Small Business Private Equity
By: Paul Wormley
Earlier this week, I submitted a Letter of Intent to acquire a business that was introduced to us by an intermediary. We had engaged this intermediary under a finder’s fee agreement to target small businesses on our behalf.
Finder’s fees are also used when an intermediary is marketing a business for sale but the intermediary has not entered into a sell-side fee agreement with the business owner. Earlier this year, Hadley Capital acquired a small business under this type of arrangement.

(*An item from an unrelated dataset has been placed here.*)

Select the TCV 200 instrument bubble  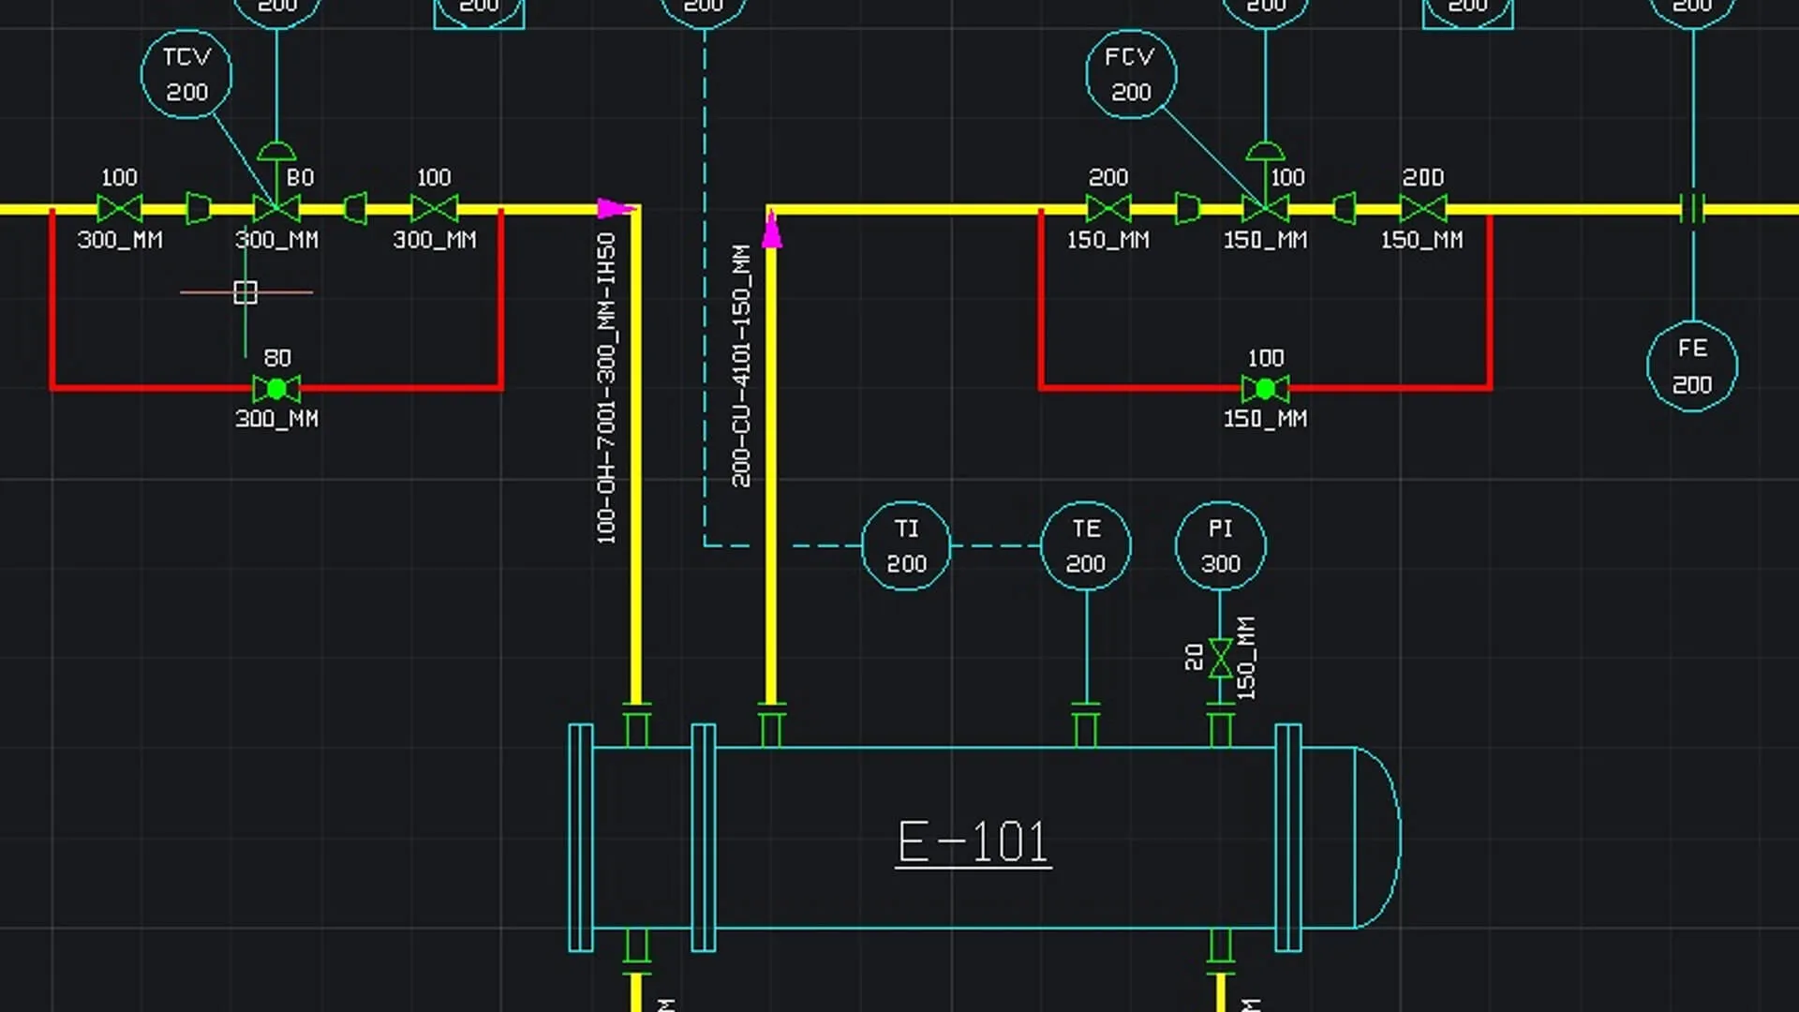[x=186, y=75]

Our standard finder’s fee agreement is based on a Lehman structure – roughly 5% of the first $1.0 million of value, 4% of the next $1.0 million, 3% of the next $1.0 million and 2% of the next $1.0 million and 1% of the remainder. The “value” of the acquisition is typically the consideration to the seller at closing – cash, notes, assumption of debt, etc. – plus employment/consulting agreements, leases and other payments that are above fair market value. Our standard agreement also includes a minimum fee to the intermediary. Shoot me an email and I will send you a sample of Hadley Capital’s basic finder’s fee agreement.
When we enter into a finder’s fee agreement with an intermediary we promise a quick evaluation of the target and feedback to the intermediary regarding our level of interest. If we are not interested, we tell the intermediary quickly so he can market the opportunity to another buyer.